TRAVAIL DEMANDÉ ▸ Transcrivez à l'identique, dans l'extrait sur l'outillage en os, tout le passage qui va de « 2Cette industrie, sur » jusqu'à « de l’outillage présent. ».

EXTRAIT À LIRE ▸
------------------------
2Cette industrie, sur os exclusivement, témoigne de l’emploi de quatre schémas de transformation, dont deux – le schéma de transformation par extraction et le schéma de transformation par façonnage direct – ont largement prédominé sur les deux autres. Tous, à une exception, ont conduit à la production d’outils appointés dont est constituée la quasi-totalité de l’outillage présent.
1. État de conservation du corpus
3L’évaluation de l’impact des agents post-dépositionnels sur les vestiges en matières dures animales travaillées est nécessaire pour deux raisons : détecter la préservation dite « différentielle » du matériel osseux et déterminer le potentiel de la série en évaluant le degré de lecture des surfaces (Auguste 1994a, p. 18 ; voir aussi Auguste 1994b, Behrensmeyer et Hill 1980, Shipman 1981, Averbouh et al. 2010, p. 67 ; Fernandez-Yalvoet rews 2018). À Klimonas, les vestiges en matières osseuses travaillées présentent un état de conservation assez médiocre, comparable à celui des autres ossements (chap. 24). La presque totalité du corpus (42 pièces) a subi l’action de divers processus taphonomiques qui ont altéré les surfaces rendant souvent difficile voire impossible la lecture des stigmates techniques et des microtraces fonctionnelles (fig. 18-1, A).
------------------------
DONNÉES FOURNIES ▸
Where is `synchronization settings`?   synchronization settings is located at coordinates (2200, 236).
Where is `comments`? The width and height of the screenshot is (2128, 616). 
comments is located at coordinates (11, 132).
------------------------
RÉPONSE COMPLÈTE ▸
2Cette industrie, sur os exclusivement, témoigne de l’emploi de quatre schémas de transformation, dont deux – le schéma de transformation par extraction et le schéma de transformation par façonnage direct – ont largement prédominé sur les deux autres. Tous, à une exception, ont conduit à la production d’outils appointés dont est constituée la quasi-totalité de l’outillage présent.